The foreign policy of the United States under Ronald Reagan is known primarily for the statement "peace through strength", which is a very convenient abstraction that culminated in some of the bloodiest state-sponsored terror that the world has ever seen. "Peace through Strength" is a sentiment convenient for politicians and the military-industrial-complex to work hand in hand at building a military economy supported by empire building around the world. Of course, no one would support such a policy if it were spelled out in its most specific terms, but the convenience of "Peace through Strength" is that it plays on the notion that we will protect the interests of the everyday American by holding a stiff national backbone in the face of threats from dark corners of the world. Sound familiar?

The facts on Reagan's foreign policy are bleak in many respects. Central and South America were battlefields for the CIA and its state-sponsored death squads. The historical records clearly show this to be the case, although it is politically expedient for people on both sides of the aisle to sweep it under the carpet. It's there in black and white and we should own up to our role in the deaths of millions of poor and oppressed people below our southern border. John Negroponte, the current Director of Homeland Security, was the architect of those death squads, not to mention the former ambassador to Iraq during the early part of our occupation.

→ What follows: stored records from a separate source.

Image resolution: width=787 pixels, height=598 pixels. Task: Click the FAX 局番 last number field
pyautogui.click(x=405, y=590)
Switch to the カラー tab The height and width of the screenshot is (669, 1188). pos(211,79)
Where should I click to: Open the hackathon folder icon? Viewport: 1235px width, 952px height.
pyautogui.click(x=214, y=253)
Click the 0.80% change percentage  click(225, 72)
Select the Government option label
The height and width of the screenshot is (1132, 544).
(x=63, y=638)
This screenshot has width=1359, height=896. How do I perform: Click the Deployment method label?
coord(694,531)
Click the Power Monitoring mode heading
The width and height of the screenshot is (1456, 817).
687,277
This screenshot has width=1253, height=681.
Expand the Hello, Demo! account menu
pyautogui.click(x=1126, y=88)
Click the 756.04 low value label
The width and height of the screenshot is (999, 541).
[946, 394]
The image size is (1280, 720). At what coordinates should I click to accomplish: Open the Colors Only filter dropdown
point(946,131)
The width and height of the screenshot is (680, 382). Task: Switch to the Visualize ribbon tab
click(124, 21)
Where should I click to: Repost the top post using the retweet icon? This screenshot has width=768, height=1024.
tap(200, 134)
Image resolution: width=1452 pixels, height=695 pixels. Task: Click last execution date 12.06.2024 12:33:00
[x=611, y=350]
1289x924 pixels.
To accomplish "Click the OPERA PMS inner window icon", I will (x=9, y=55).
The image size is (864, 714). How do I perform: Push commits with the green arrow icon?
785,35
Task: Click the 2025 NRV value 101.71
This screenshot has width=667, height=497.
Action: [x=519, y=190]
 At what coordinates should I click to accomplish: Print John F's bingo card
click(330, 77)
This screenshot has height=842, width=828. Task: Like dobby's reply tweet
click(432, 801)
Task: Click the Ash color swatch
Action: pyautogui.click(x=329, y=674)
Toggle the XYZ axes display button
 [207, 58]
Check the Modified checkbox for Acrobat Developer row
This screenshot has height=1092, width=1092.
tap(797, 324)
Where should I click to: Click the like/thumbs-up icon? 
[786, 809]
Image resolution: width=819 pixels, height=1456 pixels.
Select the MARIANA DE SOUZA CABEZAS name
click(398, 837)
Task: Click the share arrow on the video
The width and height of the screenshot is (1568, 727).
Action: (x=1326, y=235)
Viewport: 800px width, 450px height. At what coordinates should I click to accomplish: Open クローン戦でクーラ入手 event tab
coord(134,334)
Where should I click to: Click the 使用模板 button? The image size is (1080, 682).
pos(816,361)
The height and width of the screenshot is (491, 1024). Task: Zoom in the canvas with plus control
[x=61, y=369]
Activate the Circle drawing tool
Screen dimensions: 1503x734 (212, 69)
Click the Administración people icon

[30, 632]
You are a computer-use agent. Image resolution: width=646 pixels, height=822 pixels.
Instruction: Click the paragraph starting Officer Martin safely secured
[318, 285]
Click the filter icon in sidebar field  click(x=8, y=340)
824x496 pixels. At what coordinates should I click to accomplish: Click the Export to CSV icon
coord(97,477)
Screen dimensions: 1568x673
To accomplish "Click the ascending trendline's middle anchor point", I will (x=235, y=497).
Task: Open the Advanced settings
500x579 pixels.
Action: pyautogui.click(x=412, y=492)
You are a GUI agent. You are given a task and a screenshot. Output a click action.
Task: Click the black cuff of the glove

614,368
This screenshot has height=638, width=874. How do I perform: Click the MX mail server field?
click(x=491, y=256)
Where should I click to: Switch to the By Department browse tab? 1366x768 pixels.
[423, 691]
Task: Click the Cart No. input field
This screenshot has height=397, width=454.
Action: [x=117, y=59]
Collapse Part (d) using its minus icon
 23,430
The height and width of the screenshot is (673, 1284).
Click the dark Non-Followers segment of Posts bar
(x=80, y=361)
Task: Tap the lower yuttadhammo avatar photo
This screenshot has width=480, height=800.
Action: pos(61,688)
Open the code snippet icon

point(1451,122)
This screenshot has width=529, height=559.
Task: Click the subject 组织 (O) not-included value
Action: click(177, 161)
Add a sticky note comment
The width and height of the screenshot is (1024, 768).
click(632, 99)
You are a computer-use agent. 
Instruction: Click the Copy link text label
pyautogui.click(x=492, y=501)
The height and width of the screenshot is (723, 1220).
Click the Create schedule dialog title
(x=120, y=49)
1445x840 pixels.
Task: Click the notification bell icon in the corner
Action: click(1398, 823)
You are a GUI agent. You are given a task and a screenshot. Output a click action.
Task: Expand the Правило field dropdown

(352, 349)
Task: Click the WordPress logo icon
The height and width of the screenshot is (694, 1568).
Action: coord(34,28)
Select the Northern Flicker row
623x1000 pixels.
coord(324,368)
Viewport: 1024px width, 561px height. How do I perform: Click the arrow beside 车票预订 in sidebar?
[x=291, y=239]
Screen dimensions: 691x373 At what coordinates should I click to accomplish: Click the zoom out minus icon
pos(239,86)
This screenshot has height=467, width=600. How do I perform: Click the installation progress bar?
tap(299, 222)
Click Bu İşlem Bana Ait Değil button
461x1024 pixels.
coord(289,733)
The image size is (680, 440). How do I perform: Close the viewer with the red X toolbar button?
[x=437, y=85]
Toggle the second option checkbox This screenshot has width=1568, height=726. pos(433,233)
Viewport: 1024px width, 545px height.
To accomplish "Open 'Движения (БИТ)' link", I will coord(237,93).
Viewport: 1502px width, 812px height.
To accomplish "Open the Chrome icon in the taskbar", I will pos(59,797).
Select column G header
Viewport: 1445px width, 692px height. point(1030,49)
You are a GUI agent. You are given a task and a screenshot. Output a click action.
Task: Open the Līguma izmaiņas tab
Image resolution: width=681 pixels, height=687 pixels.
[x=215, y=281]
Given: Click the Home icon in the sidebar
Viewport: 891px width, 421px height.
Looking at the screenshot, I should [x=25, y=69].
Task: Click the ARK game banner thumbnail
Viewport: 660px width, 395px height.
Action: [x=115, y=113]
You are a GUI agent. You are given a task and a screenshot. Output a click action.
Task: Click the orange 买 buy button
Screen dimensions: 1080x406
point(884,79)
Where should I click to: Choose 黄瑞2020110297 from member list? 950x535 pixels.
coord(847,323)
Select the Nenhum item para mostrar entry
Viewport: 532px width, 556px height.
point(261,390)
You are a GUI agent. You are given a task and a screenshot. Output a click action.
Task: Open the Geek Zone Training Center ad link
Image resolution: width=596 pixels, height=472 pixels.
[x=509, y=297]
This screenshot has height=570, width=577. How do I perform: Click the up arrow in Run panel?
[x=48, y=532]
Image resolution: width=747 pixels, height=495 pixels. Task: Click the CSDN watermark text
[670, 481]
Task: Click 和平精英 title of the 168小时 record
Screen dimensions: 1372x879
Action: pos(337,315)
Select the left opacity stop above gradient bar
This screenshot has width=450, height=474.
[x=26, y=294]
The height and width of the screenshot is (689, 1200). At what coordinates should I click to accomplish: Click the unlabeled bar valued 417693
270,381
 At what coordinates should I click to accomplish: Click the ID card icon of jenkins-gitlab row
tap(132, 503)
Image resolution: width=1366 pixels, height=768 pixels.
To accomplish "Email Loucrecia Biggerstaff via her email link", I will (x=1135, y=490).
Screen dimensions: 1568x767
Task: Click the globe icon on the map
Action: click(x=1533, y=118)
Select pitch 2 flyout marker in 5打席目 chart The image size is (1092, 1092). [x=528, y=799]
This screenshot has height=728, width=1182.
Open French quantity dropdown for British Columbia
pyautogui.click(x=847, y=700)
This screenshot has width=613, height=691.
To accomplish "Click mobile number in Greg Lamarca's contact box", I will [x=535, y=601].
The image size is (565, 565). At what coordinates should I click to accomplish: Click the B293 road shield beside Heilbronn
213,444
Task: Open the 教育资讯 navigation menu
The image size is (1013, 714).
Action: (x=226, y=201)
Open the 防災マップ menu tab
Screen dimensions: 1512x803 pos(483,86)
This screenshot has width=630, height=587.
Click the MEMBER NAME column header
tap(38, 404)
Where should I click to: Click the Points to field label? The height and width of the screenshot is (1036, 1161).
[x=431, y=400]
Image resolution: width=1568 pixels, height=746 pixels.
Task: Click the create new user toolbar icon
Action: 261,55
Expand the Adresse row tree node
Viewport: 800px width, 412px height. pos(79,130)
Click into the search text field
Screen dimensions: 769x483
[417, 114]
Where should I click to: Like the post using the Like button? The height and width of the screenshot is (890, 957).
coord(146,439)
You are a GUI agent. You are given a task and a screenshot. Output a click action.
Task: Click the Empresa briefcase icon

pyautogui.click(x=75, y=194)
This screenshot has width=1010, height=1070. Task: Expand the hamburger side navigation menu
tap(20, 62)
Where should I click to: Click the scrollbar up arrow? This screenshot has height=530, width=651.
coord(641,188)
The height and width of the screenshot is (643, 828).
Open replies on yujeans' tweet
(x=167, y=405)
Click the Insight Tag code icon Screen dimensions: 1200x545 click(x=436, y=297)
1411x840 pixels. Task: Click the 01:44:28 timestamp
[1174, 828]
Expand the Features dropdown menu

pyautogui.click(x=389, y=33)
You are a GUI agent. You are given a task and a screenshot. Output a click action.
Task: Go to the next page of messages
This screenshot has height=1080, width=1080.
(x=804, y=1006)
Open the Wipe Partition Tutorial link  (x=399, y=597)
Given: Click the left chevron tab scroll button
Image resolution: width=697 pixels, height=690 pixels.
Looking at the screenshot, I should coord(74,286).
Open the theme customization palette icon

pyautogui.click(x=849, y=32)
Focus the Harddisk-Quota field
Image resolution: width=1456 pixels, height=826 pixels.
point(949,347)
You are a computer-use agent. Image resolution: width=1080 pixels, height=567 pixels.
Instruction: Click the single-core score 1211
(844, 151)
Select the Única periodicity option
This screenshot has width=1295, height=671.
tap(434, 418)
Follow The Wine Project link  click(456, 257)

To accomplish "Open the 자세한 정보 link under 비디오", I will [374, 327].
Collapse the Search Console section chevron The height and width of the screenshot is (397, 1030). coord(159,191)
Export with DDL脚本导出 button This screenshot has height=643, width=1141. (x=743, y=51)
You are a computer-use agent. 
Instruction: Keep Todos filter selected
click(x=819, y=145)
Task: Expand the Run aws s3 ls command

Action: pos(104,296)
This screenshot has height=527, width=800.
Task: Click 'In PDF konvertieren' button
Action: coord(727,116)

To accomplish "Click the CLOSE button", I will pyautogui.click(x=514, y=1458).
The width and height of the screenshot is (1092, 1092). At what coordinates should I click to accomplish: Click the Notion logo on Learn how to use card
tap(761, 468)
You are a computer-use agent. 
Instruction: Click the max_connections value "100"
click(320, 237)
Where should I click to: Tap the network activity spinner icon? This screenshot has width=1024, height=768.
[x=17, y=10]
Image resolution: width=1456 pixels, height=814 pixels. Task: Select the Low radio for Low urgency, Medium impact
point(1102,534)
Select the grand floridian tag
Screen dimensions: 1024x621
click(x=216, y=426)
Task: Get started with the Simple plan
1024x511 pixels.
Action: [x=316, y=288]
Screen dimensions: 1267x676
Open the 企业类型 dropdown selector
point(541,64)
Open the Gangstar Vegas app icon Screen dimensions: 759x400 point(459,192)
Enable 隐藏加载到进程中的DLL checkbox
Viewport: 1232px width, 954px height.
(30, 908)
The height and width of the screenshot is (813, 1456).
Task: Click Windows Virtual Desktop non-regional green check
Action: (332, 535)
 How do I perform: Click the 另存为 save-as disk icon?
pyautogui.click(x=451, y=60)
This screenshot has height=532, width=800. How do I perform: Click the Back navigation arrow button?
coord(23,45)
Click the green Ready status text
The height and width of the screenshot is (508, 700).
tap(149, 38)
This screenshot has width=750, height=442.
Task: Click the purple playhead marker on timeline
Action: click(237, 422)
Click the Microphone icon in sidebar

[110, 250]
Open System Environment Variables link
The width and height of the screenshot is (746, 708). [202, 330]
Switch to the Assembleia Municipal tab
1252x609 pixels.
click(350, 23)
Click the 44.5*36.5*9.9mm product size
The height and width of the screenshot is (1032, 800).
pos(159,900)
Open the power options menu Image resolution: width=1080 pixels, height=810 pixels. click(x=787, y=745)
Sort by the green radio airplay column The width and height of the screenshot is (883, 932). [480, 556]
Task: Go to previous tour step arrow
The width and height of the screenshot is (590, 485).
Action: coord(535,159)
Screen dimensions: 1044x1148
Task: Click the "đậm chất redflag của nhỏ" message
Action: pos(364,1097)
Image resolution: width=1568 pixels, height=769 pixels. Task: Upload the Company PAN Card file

All of this is simply to say that we have to be honest about all the bumps and warts of our presidents and representatives if we hope to go forward in an honest and positive way. If we don't live up to our own evils, our future is destined to repeat them over and over and over again. History bears this out. To be lost in the mythology of our past, despite the harsh glare of reality, is denial of the worst kind. We can never be a true beacon of freedom around the world if we systematically deny our own oppression. Slavery, WWII era internments, torture.....all swept under the carpet as someone else's reprehensible acts of history. Thomas Jefferson was a slave owner. FDR allowed American citizens to be rounded up and imprisoned simply for their DNA. Reagan sanctioned the murder of millions in South and Central America. Clinton bombed a baby milk factory in Sudan, creating a crisis of starvation from which the people of that nation have never recovered, and Bush has done any number of things for which we should all be ashamed.

Use your eyes, ears, and powers of critical thinking to see American history as it really is and don't blindly follow the mythology that makes us all feel good about ourselves, whatever the truth may be.

2 comments:

Paul Levinson said...

Well said, Mike.

Mike Plugh said...

Thanks. Mythology is an important element in determining who we are and what we value, but we should never let it cloud our better judgement.